From the line with "This screenshot has height=603, width=799." to the line with "1456x819 pixels.", retype every line exactly, including those two, and leave out the rest of the data below.

(INFORMATION GIVEN begins)

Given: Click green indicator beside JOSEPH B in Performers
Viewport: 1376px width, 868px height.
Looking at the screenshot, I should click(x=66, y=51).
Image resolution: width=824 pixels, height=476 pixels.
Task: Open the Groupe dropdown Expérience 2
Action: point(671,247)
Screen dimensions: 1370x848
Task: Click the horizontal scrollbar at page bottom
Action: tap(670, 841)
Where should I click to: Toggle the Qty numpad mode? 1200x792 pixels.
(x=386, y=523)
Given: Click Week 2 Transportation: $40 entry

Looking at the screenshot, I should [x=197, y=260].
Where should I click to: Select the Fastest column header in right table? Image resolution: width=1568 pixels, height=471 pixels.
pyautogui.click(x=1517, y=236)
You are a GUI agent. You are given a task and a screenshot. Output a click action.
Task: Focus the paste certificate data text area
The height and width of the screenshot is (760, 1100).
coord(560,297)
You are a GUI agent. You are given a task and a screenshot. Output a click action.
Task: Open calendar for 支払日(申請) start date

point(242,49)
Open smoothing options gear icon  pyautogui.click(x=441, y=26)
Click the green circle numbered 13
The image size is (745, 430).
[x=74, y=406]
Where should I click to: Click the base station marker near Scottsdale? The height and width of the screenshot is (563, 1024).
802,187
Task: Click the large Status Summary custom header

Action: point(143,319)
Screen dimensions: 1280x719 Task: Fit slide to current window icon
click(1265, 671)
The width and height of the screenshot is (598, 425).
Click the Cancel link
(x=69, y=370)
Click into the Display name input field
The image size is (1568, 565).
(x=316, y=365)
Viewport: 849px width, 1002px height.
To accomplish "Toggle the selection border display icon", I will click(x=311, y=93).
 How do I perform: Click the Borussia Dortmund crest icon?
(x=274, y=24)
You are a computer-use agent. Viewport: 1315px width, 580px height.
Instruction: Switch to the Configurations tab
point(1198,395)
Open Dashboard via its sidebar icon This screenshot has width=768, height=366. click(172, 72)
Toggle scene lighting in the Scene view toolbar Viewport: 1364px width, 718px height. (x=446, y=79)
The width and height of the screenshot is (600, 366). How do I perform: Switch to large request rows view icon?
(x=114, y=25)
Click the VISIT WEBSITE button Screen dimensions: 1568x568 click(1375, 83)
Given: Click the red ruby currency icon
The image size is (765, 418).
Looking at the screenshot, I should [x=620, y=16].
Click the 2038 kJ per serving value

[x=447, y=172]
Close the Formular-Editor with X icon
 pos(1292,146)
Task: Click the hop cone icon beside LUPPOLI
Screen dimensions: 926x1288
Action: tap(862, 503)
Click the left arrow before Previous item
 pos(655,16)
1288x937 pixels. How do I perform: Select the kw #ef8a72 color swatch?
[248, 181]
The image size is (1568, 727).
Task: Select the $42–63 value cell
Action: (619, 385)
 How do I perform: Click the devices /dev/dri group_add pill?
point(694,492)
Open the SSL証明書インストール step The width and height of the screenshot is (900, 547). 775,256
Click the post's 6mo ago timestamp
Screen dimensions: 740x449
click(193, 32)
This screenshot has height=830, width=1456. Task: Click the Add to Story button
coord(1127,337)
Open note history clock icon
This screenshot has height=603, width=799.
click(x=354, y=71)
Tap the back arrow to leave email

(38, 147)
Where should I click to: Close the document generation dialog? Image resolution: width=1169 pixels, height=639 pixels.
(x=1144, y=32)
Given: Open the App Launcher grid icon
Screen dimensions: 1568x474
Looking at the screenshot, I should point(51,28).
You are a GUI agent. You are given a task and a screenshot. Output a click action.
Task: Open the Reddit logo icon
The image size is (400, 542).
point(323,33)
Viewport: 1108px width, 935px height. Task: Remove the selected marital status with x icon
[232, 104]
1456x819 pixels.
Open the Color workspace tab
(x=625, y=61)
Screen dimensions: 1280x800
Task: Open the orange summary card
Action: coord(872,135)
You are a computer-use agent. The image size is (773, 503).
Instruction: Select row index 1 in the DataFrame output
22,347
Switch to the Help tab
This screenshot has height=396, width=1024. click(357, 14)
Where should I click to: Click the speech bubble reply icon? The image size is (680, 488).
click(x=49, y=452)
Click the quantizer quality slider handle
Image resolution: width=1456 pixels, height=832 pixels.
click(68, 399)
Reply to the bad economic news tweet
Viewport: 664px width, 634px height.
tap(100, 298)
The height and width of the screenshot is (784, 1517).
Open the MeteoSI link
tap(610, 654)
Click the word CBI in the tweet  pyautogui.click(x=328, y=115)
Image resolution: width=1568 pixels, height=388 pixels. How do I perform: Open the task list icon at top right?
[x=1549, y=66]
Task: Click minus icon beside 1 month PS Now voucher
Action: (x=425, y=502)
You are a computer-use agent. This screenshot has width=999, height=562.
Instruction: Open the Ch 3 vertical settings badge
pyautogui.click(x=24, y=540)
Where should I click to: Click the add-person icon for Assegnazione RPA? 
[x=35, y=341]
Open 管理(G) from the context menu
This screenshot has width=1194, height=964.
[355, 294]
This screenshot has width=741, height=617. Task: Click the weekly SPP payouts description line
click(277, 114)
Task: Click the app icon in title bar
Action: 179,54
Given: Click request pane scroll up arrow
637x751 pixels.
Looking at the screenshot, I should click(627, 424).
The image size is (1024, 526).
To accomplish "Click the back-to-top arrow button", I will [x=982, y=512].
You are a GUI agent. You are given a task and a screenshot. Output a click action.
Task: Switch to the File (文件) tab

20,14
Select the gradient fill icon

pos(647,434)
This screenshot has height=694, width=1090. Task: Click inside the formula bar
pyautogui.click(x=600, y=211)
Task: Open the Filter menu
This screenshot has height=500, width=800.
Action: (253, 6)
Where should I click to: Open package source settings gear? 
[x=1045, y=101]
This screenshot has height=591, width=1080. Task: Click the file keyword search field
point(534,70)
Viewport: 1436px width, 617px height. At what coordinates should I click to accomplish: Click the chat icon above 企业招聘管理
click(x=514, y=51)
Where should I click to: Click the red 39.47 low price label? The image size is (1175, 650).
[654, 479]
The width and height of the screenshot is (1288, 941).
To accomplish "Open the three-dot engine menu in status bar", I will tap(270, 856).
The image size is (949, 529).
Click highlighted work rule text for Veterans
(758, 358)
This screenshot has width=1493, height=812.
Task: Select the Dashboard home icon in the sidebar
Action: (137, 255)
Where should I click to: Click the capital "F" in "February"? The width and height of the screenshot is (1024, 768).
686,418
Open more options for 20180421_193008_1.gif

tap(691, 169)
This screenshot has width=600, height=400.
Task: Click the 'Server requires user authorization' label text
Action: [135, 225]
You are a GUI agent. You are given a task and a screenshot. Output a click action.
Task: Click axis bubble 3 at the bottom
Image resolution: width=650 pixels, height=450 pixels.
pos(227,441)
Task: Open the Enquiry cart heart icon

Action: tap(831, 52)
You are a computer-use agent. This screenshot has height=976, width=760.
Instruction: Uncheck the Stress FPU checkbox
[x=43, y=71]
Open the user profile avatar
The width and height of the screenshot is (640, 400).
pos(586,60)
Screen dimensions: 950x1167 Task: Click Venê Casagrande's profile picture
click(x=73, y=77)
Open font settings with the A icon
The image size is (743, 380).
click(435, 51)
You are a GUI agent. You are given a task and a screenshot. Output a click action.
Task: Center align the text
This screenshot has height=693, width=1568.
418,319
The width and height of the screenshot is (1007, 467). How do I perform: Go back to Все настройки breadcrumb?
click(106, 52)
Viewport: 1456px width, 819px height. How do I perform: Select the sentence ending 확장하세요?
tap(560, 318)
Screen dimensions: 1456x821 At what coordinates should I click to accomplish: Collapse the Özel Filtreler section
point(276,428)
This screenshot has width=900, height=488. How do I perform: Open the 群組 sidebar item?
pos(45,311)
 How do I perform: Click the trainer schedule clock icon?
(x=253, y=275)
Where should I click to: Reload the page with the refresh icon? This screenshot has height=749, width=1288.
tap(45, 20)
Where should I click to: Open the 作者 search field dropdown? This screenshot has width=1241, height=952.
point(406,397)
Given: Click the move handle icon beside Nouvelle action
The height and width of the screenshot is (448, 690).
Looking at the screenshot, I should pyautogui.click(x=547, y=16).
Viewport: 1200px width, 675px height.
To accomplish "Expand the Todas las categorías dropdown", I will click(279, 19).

(INFORMATION GIVEN ends)

-- TASK OUTPUT --
This screenshot has height=603, width=799.
click(x=354, y=71)
Tap the back arrow to leave email

(38, 147)
Where should I click to: Close the document generation dialog? Image resolution: width=1169 pixels, height=639 pixels.
(x=1144, y=32)
Given: Open the App Launcher grid icon
Screen dimensions: 1568x474
Looking at the screenshot, I should point(51,28).
You are a GUI agent. You are given a task and a screenshot. Output a click action.
Task: Open the Reddit logo icon
The image size is (400, 542).
point(323,33)
Viewport: 1108px width, 935px height. Task: Remove the selected marital status with x icon
[232, 104]
1456x819 pixels.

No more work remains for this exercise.